Catherine McGarva from Lincolnshire Police’s legal team said there were also “local tensions” about access to private road Julian Bower and the land owner of the Louth Llama Trekking site which was due to host the event.

She said there had been “intelligence that residents would seek to attempt to block parts of Julian Bower to prevent access”.

“When you have two very entrenched positions, that is a flashpoint for disorder and public nuisance, and the concern here is that people will be walking into this event, unaware of the potential for that flashpoint, potentially in high spirits, particularly if the alcohol licence were to be granted and that is the concern.

“Whilst it might be problematic at the start, that will escalate through the evening with the the noise and the presence of people and the footfall, so as people then go to leave the site that could lead to flashpoints and potential for violence and crime.”

There were also concerns over a lack of engagement around the event and missing documents around event planning and fire safety concerns.

Councillors were told a Safety Advisory Group (SAG) had not been able to examine the plans.

However, organisers said they had put together detailed plans for the safety of the event and had sent them to the SAG via WiiTransfer. They said they had chased for responses from local council officers.

They had also organised parking to be at the Cattle Market, run practice tests for emergencies and organised alternative access to the site.

“Every question that has been asked, we have included in the plan and in the Safety Advisory Group plans we emailed,” said organiser Bradley Cooper.

“Safety is a massive thing to us, if it goes wrong that’s it, we can’t do these events any more. We’ve made a lot of effort to get this right.”

He told councillors that organisers had learnt lessons from five previously successful events, including hiring more staff and an earlier finishing time.

He added some complaints, including one suggesting the stage would be made of straw, were inaccurate.

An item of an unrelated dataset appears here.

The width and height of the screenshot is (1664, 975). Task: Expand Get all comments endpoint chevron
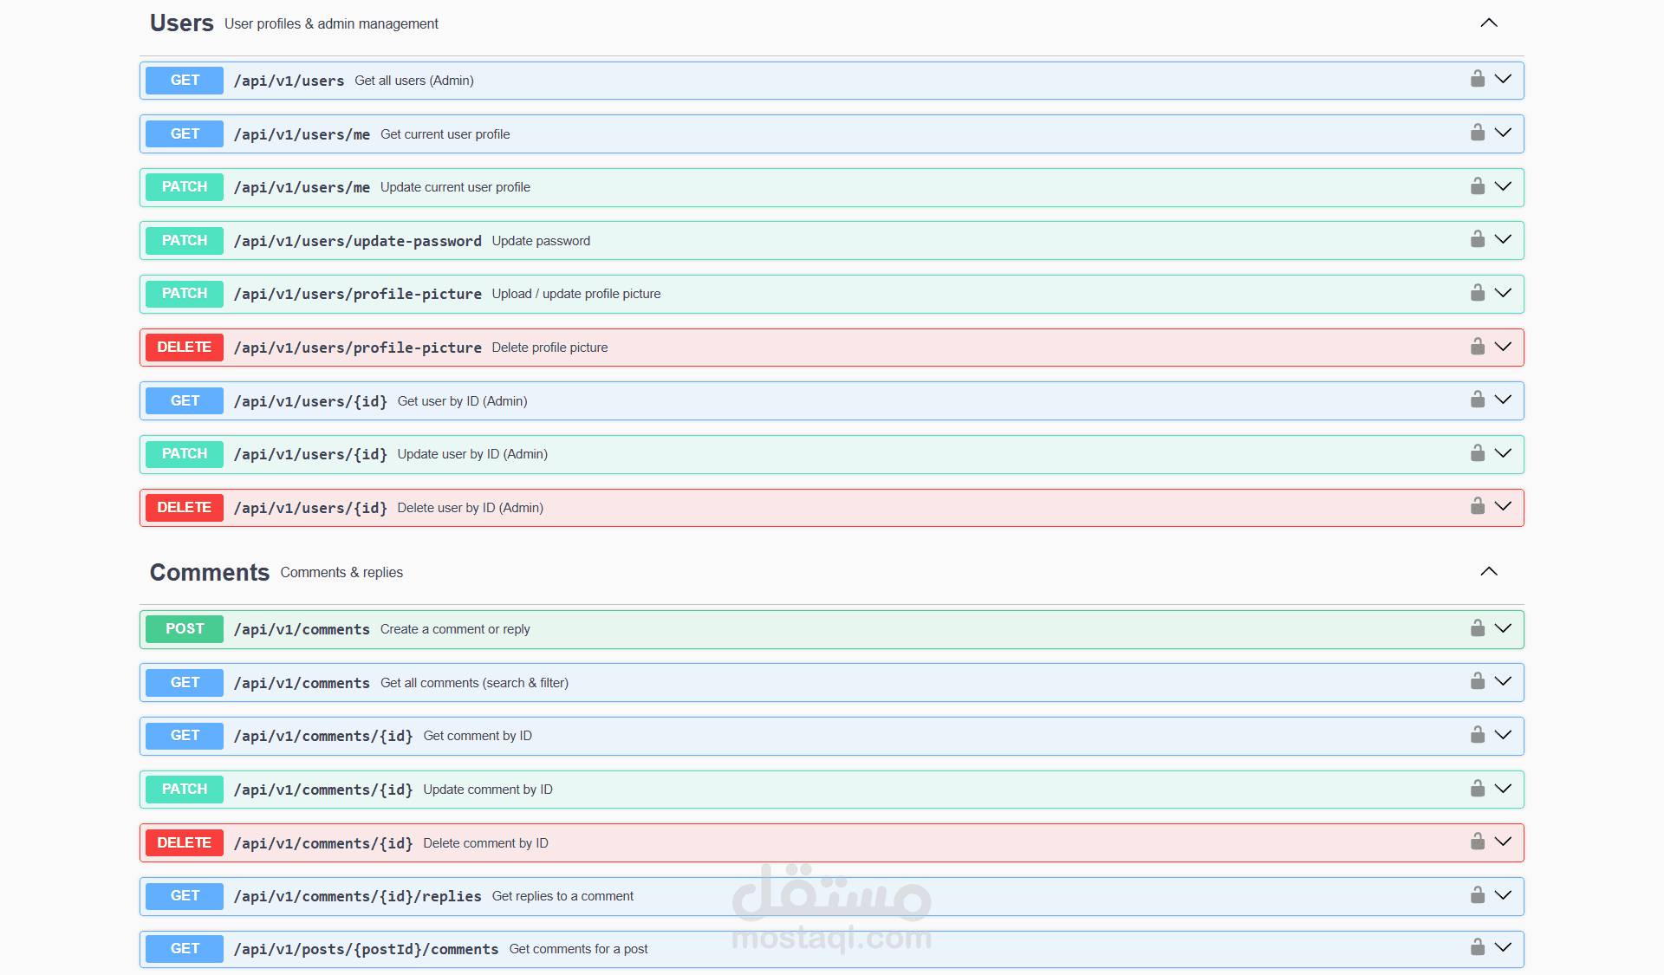coord(1503,682)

Councillors, however, said the correct documentation had not been received and that they continued to have concerns around access and safety, the dispersal of crowds at the end of the event and the Julian Bower residents’ tensions.

“[The Committee] remain unconvinced that the event will be run in a manner that will promote and safeguard the licensing objectives and alleviate the concerns,” they said in a decision notice.

“The subcommittee remain of the opinion that the proposed site is not a safe location to hold the event and run it in a manner that will promote the licence objectives.”